The exploration pillar plus healing IS why rangers have magic.
 

The exploration pillar plus healing IS why rangers have magic.
Is this a 1D&D opinion? A thematic opinion? Something else?

Because it is not an opinion well supported by the existing 5e Ranger spell list which includes a bunch of summons, aoe damage, damage mitigation spells, and the (now) definitive ranger spell hunter's mark a (mostly) damage rider spell.
 

James Gasik

Legend
Supporter
Is this a 1D&D opinion? A thematic opinion? Something else?

Because it is not an opinion well supported by the existing 5e Ranger spell list which includes a bunch of summons, aoe damage, damage mitigation spells, and the (now) definitive ranger spell hunter's mark a (mostly) damage rider spell.
Perhaps that's the issue, then? Not that Rangers have magic, but that their magic lacks identity?
 

Minigiant

Legend
Supporter
Is this a 1D&D opinion? A thematic opinion? Something else?

Because it is not an opinion well supported by the existing 5e Ranger spell list which includes a bunch of summons, aoe damage, damage mitigation spells, and the (now) definitive ranger spell hunter's mark a (mostly) damage rider spell.
The ranger had spells to get healing, scrying, speaking to animals, speaking to plants, communing with nature, curing poisons, ESP, etc to copy Aragorn and the Rangers of LOTR.

It expanded with D&DS more magical highlights over time with summons, gaining scent, turning into animals, teleports, jumping in trees, breathing water, ignoring sandstorms, predicting weather, resisting elements.

Rangers barely had damage and damage mitigation spells. The exploration spells came first.
 

Minigiant

Legend
Supporter
Perhaps that's the issue, then? Not that Rangers have magic, but that their magic lacks identity?

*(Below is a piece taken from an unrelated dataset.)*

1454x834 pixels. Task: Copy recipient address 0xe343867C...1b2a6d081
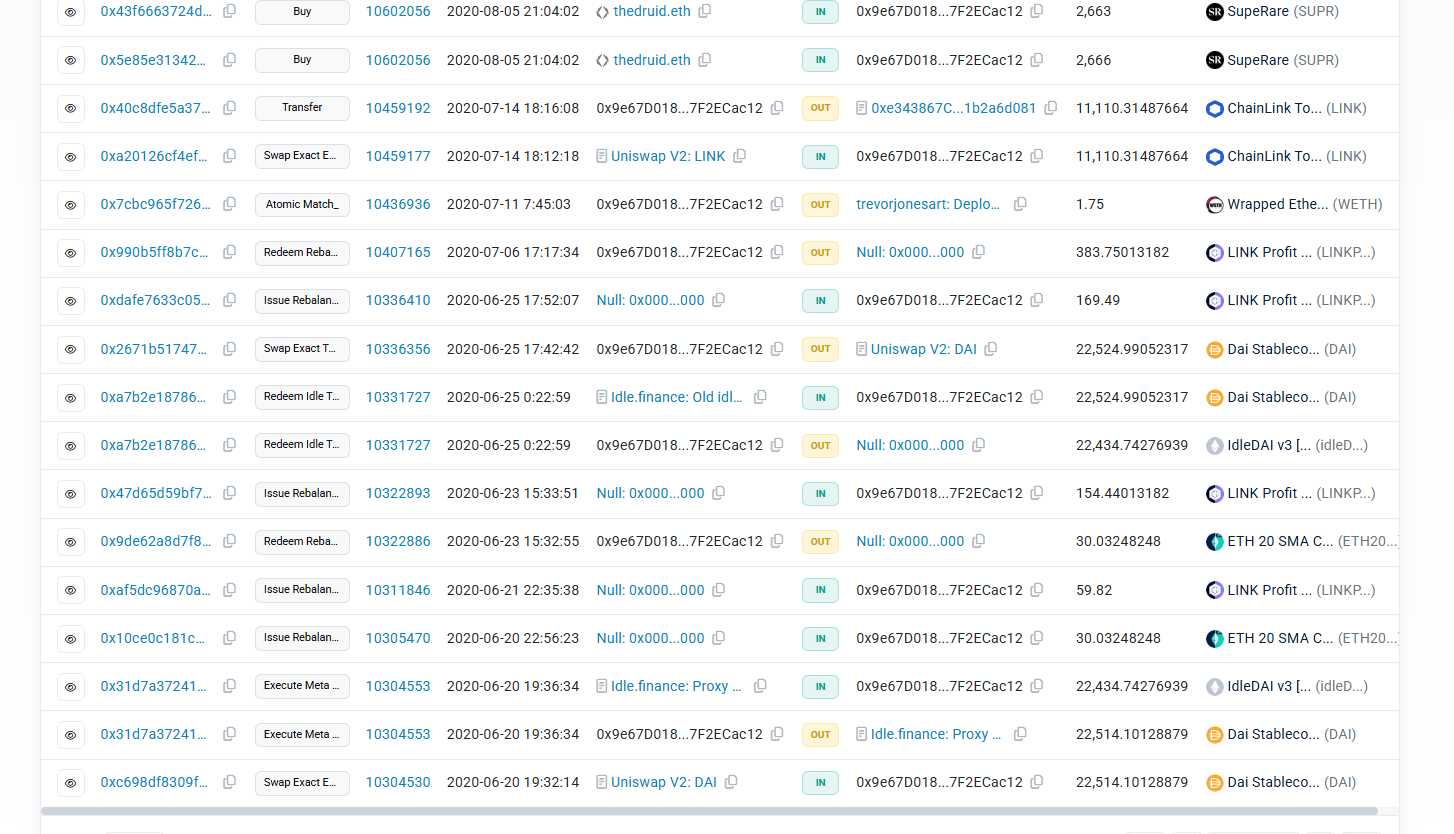click(x=1051, y=108)
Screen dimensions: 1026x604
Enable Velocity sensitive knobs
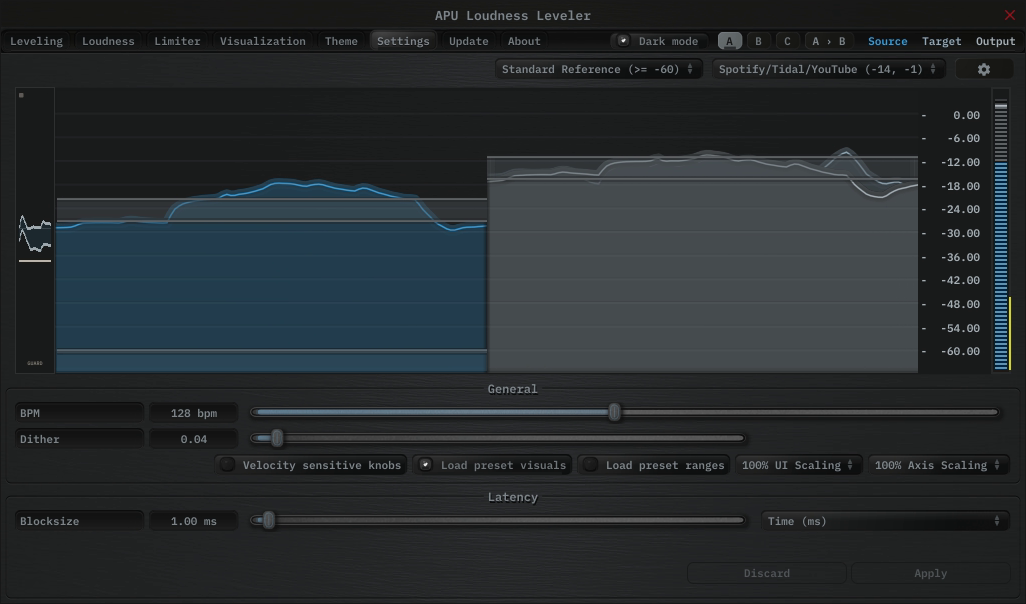click(229, 465)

Their magic has an identity.

The problem is WOTC doesn't give them exploration spells anymore so people miss the fact that that was the whole point of the magic.
 

Remathilis

Legend
L
The 3 biggest hindrances with a nonmagical Ranger are
  1. those who want it can't agree on what it gets
  2. it will likely scale bad
  3. It won't be as good as the half caster

What I think it comes down to is this burning desire by some players to have non-magical "magic". You see it in discussions of fighters. You see it in discussions of nonmagical rangers. You even see it in discussions of psionics. There is a vocal group of players who want all the benefits of magic without casting spells, and usually that equates to "no components, can't be dispelled/countered, etc." Which of course are all big elements of balancing spellcasting. I'm not saying people want nonmagical magic to cheese the system, but hot damn are there a lot of people who want powers akin to spellcasting without actually calling it spellcasting.